== INFORMATION

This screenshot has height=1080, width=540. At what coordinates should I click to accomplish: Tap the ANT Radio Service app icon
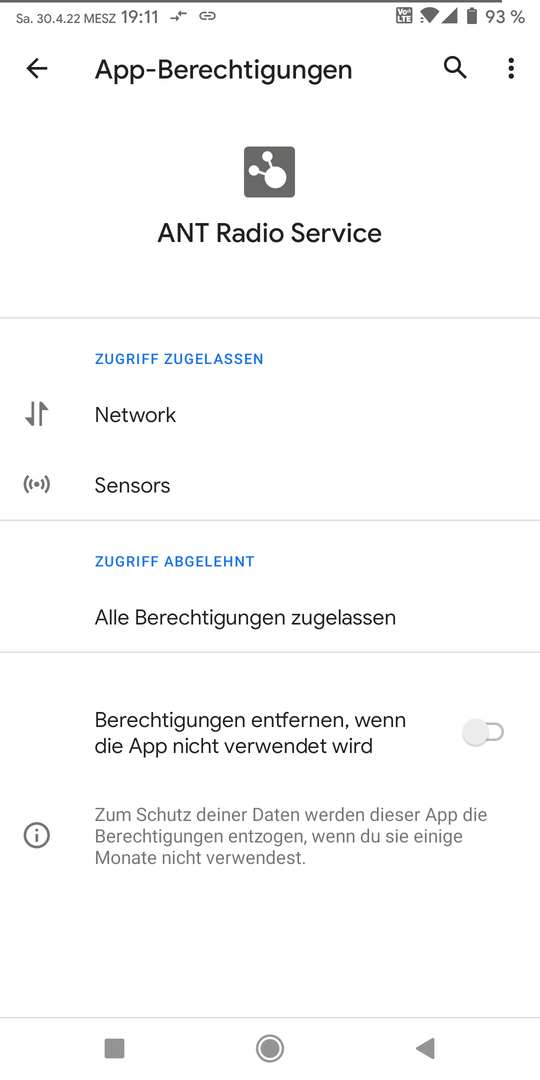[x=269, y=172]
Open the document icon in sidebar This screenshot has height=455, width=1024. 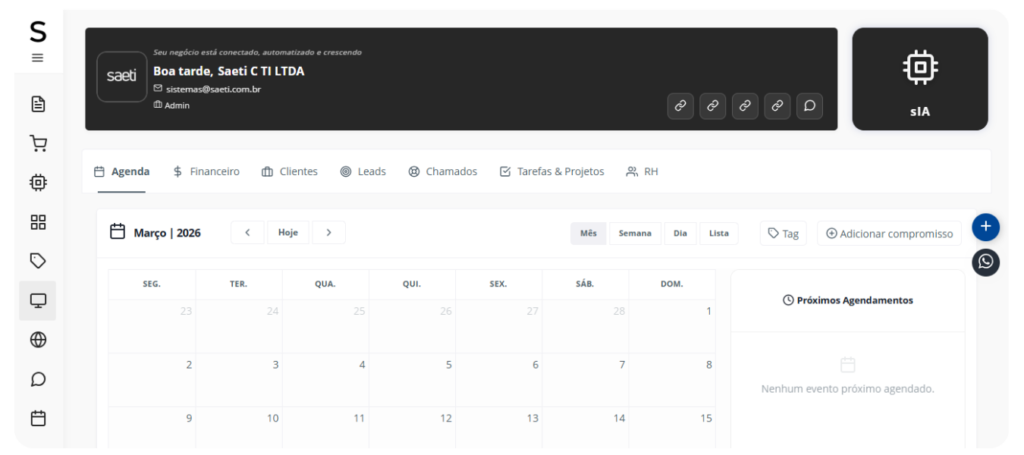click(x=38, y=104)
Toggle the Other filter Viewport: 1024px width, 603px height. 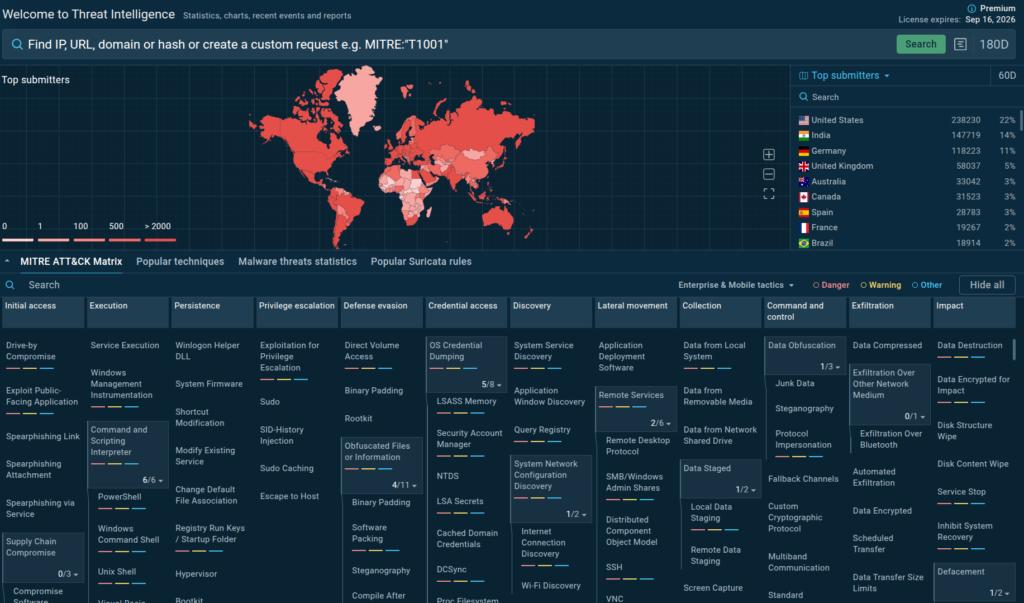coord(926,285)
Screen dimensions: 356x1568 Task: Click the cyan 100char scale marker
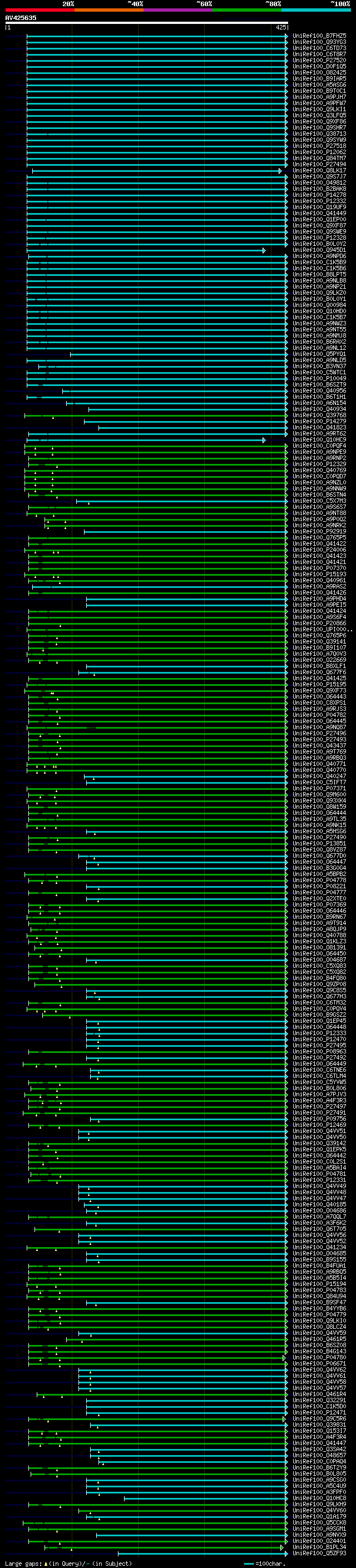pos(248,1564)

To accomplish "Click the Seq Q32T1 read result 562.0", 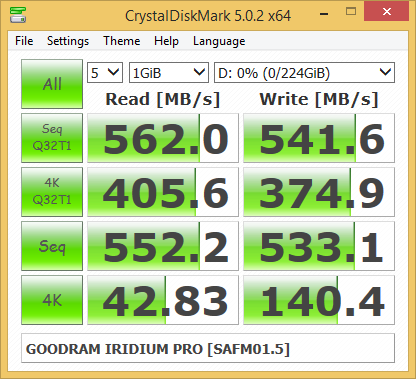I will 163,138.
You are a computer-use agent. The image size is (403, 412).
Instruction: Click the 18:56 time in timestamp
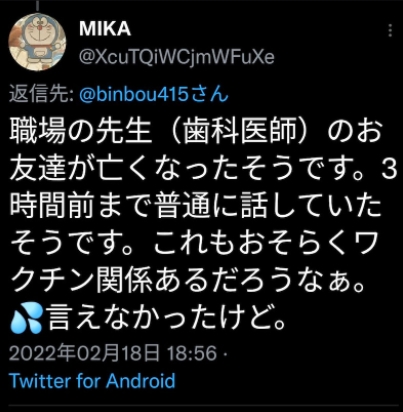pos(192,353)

====
== INFORMATION

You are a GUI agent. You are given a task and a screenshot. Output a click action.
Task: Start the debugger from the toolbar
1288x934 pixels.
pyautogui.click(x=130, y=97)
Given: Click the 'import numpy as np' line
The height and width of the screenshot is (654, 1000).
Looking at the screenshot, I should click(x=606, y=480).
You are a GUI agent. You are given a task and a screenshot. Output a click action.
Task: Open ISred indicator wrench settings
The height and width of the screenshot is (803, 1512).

====

- _ASSIGNMENT_: Using the entries above, output exactly the lines between the line holding "Task: Open ISred indicator wrench settings" and the line holding "The height and width of the screenshot is (803, 1512).", end lines included, and nothing more.

- _TASK OUTPUT_:
Task: Open ISred indicator wrench settings
The height and width of the screenshot is (803, 1512).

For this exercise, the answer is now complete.